Monday 22 February 2010

Where Batteries Go to Be Tortured

If something can go wrong with lithium-ion cells, better in the 'abuse lab' than in your car
By STEPHANIE SIMON
ALBUQUERQUE, N.M.—It's known as the "abuse lab."
And with good reason.
At Sandia National Laboratories, scientist purposely crush, overheat, and salt batteries to see how much abuse they can take before exploding. The effort is all in the name of reducing the risk to consumers who use laptops and drive electric cars. WSJ's Stephanie Simon reports.

Behind a 2,000-pound blast door, federal researcher Peter Roth spends his days torturing electric-car batteries. He overcharges them, drives nails into them, presses them between scalding brass plates. He dunks them in salt water, sets them on fire, crushes them, drops them, dissects them.

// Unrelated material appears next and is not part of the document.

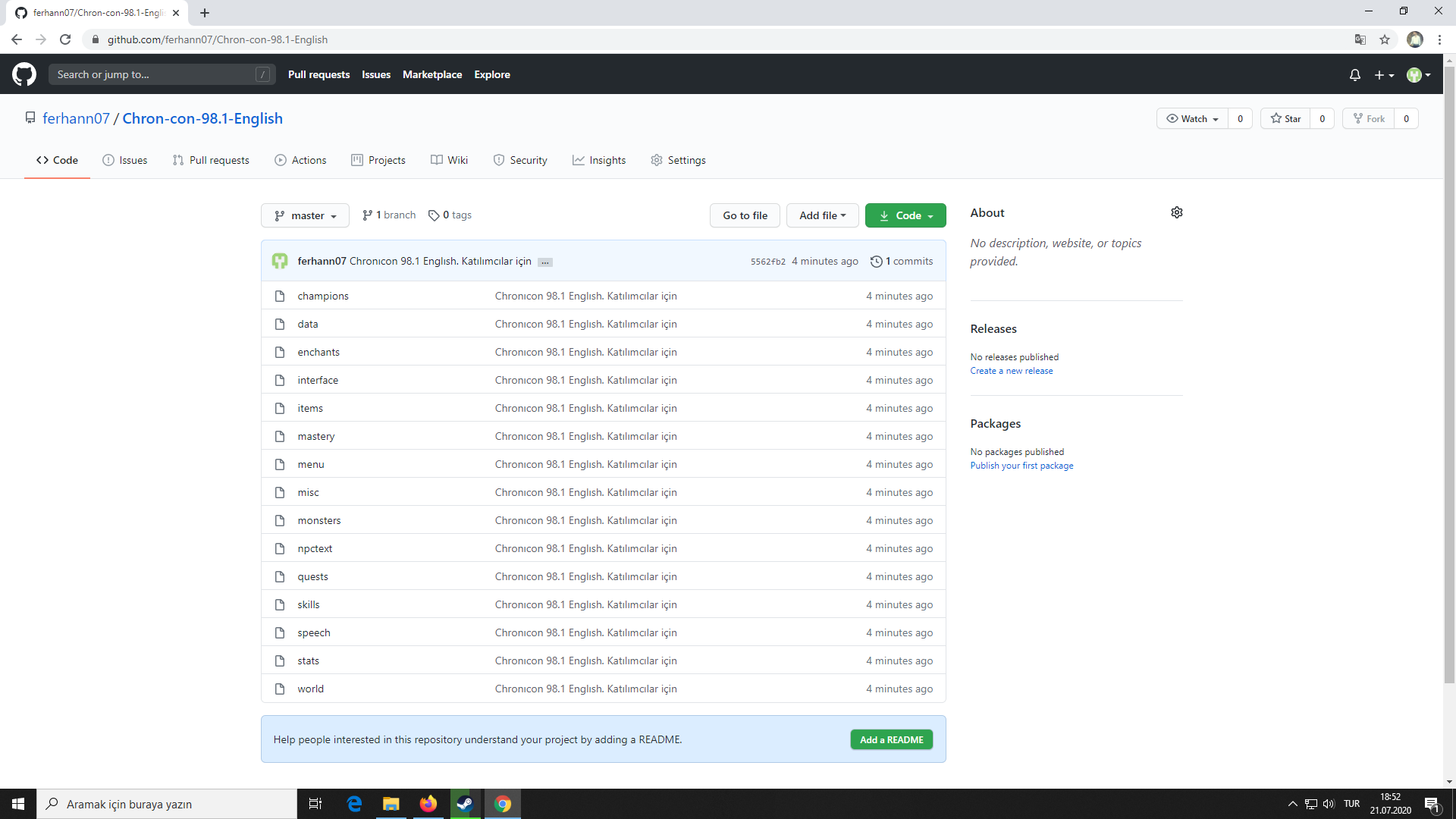1456x819 pixels.
Task: Click the GitHub octocat logo icon
Action: [x=25, y=74]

Again and again, he watches them explode.
The goal: To make sure all this mayhem happens in his lab—and not in your car. Because, as Mr. Roth says dryly, "One bad incident can spoil the public's opinion."
Electric cars are about to hit the market en masse: General Motors Co. plans to launch its Chevrolet Volt this fall; Nissan Motor Co.'s Leaf is slated to debut by December; and new gas-electric hybrids are in the works at Toyota Motor Corp., Honda Motor Co. and Volkswagen AG's Audi unit. Even BMW AG has an electric compact in the works. Nearly all are powered by lithium-ion batteries, which pack six times the punch of a standard lead acid car battery and more than twice as much as the nickel-metal-hydride batteries used in hybrids such as the Toyota Prius.
Lithium-ion batteries have been around for years in cellphones, laptops and other consumer electronics. Even on this small scale, the batteries have caused sporadic trouble; several computers have been recalled in recent years after their lithium-ion batteries were found to spontaneously catch fire. Scaling up the technology enough to power a car raises fresh safety and reliability questions.
Shoestring Operation
That's where Mr. Roth comes in. In a windowless warren of small test bays—several singed with the soot from past explosions—Mr. Roth seeks to discover what can go wrong with different types of lithium-ion cells, and under what conditions. His guiding principle? "If you build it, it can fail."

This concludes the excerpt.